## TEXTAUSZUG
↓↓↓
# Sicherheitskategorie ???



## mitchih (19 Juli 2009)

Hallo,

ich habe eine Anlage, an der sich diverse Antriebe befinden.  Diese sind sowohl elektrisch und auch hydraulisch. Die Sicherheitstechnik wird über eine F-CPU ralisiert. Sicherheitsmäßig werden die Antriebe und Ventile über 2 Schütze abgeschaltet.  Jedoch haben die Schütze keinen Rückführkreis ein kleben wird also nicht erkannt.

Um welche Kategorie handelt es sich dann??


----------



## Sockenralf (19 Juli 2009)

Hallo,

wie sieht denn die Hydraulik aus?
Gefährliche Bewegungen nur über ein Ventil (Kriterium)?
Wurde da nach der Elektrik aufgehört sicherheitstechnisch zu denken (wie sooooooooo oft)?


So aus der Ferne schwanke ich zw. B und 1



MfG


----------



## Safety (19 Juli 2009)

Also aus Normen sicht erfüllt Ihr damit KAT1 da die Anforderungen der KAT2-3-4 nicht möglich. Keine Fehleraufdeckung keine Testung. Aber für KAT1 benötigt man Bewährte Bauteile nach 13849 ich gehe davon aus das die Schütze dies auch nicht erfüllen also KAT B .


----------



## mitchih (19 Juli 2009)

Safety schrieb:


> Also aus Normen sicht erfüllt Ihr damit KAT1 da die Anforderungen der KAT2-3-4 nicht möglich. Keine Fehleraufdeckung keine Testung. Aber für KAT1 benötigt man Bewährte Bauteile nach 13849 ich gehe davon aus das die Schütze dies auch nicht erfüllen also KAT B .
↑↑↑
## ROHDATEN
↓↓↓
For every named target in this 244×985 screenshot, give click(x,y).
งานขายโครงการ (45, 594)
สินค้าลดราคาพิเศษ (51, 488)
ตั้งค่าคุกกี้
↑↑↑
## AUFGABEN
a - Übersetze aus dem Forenthread zur Sicherheitskategorie diesen Satz ins Englische: „Sicherheitsmäßig werden die Antriebe und Ventile über 2 Schütze abgeschaltet.“
b - Führe den Forenthread zur Sicherheitskategorie im Anschluss an seinen letzten Satz weiter.
Die Daten spielen hier keine Rolle.

## LÖSUNGEN JE AUFGABE
a - In terms of safety, the drives and valves are switched off via 2 contactors.

b -
Gibt es auch irgendwo unterlagen bzgl. der Kategorien, will mich dort ebenfalls einarbeiten, da dieses Thema mehr und mehr auch für mich wichtig wird. (nicht das ich bisher nicht auf Sicherheit geachtet hätte, aber immer mehr muss ich mich auch mit dem Thema F.Steuerungen etc.. auseinandersetzen.)


----------



## Safety (19 Juli 2009)

*BGIA Report 2/2008*

Lade Dir den BGIA Bericht 2/2008 runter damit kannst Du dann mal anfangen da sind auch die Anforderungen für die Erfüllung der Kategorien enthalten aber da ist noch mehr viel mehr!
http://www.dguv.de/bgia/de/pra/en13849/index.jsp

Aber Ihr benötigt auch Normen die 13849-1/2 12100-1/2 60204-1 14121 und eventuell weitere am besten wenn eine C-Norm passt!


----------



## mitchih (6 Oktober 2009)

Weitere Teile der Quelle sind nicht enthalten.